Айва, хоть тогда это скрыла, удивилась на самом деле, она мне потом сказала. Это было попирание моих же собственных принципов. Меня это насторожило. И в предательстве, которое я наблюдал у Серватиусов, я сам отчасти был виноват, в чем не мог не признаться.
8 февраля
Температура никак не оторвется от нуля. Холод — часть общей гнусности. Каждый раз думаю о его уместности, узнавая военные новости. Нельзя не уважать эту зиму за неослабную лютость. «Вихрь, гром и ливень… Я вас не упрекаю в бессердечье», — вопит Лир. Взывает: «Так да свершится вся ваша злая воля надо мной"1. Как он прав, однако.
9 февраля
Я как граната с сорванной чекой. Знаю, что взорвусь, постоянно чую в себе этот миг, кричу в молитвенном ужасе: «Бабах!» Но все рано, рано.

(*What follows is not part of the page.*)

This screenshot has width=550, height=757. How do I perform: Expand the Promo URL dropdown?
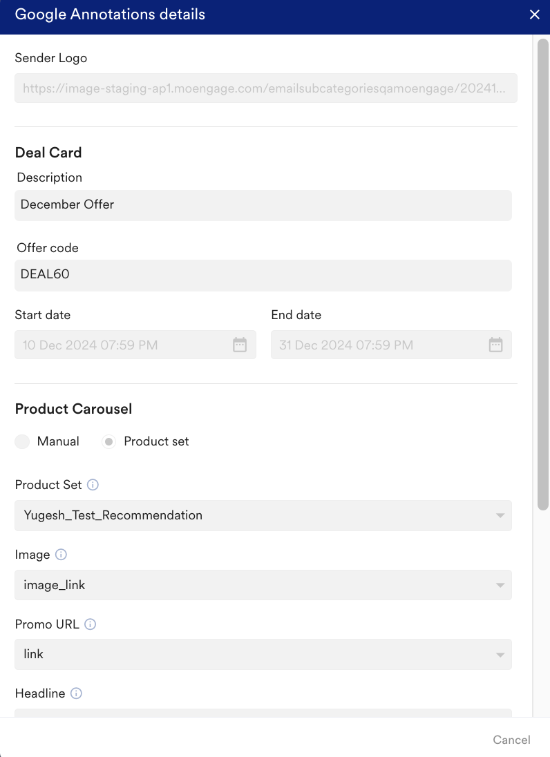pyautogui.click(x=263, y=654)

Вот тут Гете прав: продолжение жизни означает надежду. Смерть — отмена выбора. Чем больше сужается выбор, тем ближе мы к смерти. Жестокость страшнейшая — отнять надежду, не отняв окончательно жизни. Это как тюремный пожизненный срок. Как гражданство в некоторых странах. Лучшим выходом было бы жить так, будто надежда не отменена, день ото дня, вслепую. Но тут требуется немыслимое самообладание.
10 февраля
На прошлой неделе дважды был Стайдлер. Кажется, видит во мне достойного собрата. То есть, рискну сказать, считает, что мы два сапога пара. Я ничего не имел бы против его визитов и пусть себе считал бы что хочет, но только вот опять через несколько часов — это чувство, будто мы предаемся вместе стыдному греху. Мы курим, разговариваем. Он рассказывает-о своих похождениях в Калифорнии, в больнице, о теперешних своих делах. Оказывается, он получает десять долларов в неделю от матери и еще пять от брата. Благодаря строжайшей экономии живет на двенадцать, остальное уходит на лошадей. Бывает, выигрывает, но вообще, он подсчитал, за последние десять лет ухнул на это дело четыре тысячи долларов.
Он такие вещи обсуждать не любит. Упоминает мимоходом. Он не слепой, понимает, какая все это пошлость и муть. Но считает, что от пошлости никуда не денешься. Всюду дрянь, и притом показуха. А чего уж прикидываться? Все равно все вылезет наружу и ты же окажешься в дураках. Так буквально он выражается. Начнешь его расспрашивать о житейских подробностях — смотрит с удивлением. Нет, без обиды. Но то, что такая заведомая тягомотина может тебя интересовать, искренне его удивляет. Лучше он расскажет, как зевнул или сорвал куш, как словчил, как отбрил, расколол кого-то, какое подковыристое письмо послал кредитору, о своей незабываемой встрече.
В последний раз поведал долгую, изнурительную историю об ухаживании за норвежкой, которая живет с ним в одном отеле — «Лаэрд-тауэрс». Познакомились в День благодарения, в холле. Хартли, коридорный, ему сигнализировал, и он пошел на приступ. Сперва, конечно, он ей не показался. Сначала всегда так бывает. К Рождеству она стала понежнее к нему приглядываться. А денег у него, как назло, полный ноль. Тут он получил информацию, что еще кое-кто в отеле на нее сделал ставку. Хартли держал его в курсе. «Зря старался. Я и без него разгляжу классную кобылку».